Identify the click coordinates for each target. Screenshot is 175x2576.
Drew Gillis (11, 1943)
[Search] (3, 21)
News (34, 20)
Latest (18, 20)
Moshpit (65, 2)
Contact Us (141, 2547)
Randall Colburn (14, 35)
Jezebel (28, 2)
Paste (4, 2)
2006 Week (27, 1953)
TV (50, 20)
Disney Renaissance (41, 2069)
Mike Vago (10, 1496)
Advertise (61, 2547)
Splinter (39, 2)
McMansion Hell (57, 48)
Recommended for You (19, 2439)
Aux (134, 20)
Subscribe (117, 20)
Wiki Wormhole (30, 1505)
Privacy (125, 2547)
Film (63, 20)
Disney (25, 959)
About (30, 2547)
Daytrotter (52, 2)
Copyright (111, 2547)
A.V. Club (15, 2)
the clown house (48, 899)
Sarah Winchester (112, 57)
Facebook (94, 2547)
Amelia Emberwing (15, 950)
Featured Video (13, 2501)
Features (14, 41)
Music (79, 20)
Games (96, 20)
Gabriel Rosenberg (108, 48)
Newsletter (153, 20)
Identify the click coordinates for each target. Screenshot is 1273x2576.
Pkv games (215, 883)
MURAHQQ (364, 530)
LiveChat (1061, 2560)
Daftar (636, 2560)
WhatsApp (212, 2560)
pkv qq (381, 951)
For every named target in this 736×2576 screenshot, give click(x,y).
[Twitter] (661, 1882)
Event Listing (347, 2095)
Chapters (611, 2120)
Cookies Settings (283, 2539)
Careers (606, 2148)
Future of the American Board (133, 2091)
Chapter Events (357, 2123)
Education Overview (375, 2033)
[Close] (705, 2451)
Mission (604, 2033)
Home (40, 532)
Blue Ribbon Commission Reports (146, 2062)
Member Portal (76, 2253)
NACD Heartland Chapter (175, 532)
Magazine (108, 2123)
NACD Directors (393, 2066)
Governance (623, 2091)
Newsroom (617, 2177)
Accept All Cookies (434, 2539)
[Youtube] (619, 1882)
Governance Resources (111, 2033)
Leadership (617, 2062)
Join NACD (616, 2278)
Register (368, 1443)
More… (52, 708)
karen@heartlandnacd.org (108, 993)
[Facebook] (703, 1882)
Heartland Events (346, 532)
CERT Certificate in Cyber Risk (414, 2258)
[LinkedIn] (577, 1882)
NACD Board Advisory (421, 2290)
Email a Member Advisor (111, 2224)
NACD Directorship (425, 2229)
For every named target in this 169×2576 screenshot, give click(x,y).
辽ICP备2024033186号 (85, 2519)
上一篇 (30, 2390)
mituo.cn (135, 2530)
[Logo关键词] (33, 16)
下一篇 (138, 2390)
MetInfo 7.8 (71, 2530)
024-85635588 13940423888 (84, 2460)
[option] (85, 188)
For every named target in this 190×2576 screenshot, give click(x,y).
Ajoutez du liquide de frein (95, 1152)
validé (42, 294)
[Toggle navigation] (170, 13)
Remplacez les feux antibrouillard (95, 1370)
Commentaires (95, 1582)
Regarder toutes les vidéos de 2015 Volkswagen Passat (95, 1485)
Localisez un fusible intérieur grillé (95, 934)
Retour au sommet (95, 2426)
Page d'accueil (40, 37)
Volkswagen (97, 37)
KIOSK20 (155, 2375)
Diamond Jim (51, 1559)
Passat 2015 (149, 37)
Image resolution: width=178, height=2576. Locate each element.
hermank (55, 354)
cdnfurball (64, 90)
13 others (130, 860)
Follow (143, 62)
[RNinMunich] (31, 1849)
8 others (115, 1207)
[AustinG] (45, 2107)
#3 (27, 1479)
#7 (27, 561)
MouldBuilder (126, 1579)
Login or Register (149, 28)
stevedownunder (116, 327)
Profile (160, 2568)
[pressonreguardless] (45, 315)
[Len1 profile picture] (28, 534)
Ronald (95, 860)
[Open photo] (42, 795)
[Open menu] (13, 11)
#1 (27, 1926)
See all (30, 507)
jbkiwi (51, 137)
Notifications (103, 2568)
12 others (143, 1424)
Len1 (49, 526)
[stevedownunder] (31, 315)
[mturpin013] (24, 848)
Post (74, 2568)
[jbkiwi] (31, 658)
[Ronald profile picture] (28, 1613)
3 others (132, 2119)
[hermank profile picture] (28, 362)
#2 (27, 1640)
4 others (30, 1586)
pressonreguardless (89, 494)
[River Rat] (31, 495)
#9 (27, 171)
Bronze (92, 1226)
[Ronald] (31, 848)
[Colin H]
────────────────────────────────────────
Scan the entries above and copy each line where "pressonreguardless" occurs.

» REPLY:
[pressonreguardless] (45, 315)
pressonreguardless (89, 494)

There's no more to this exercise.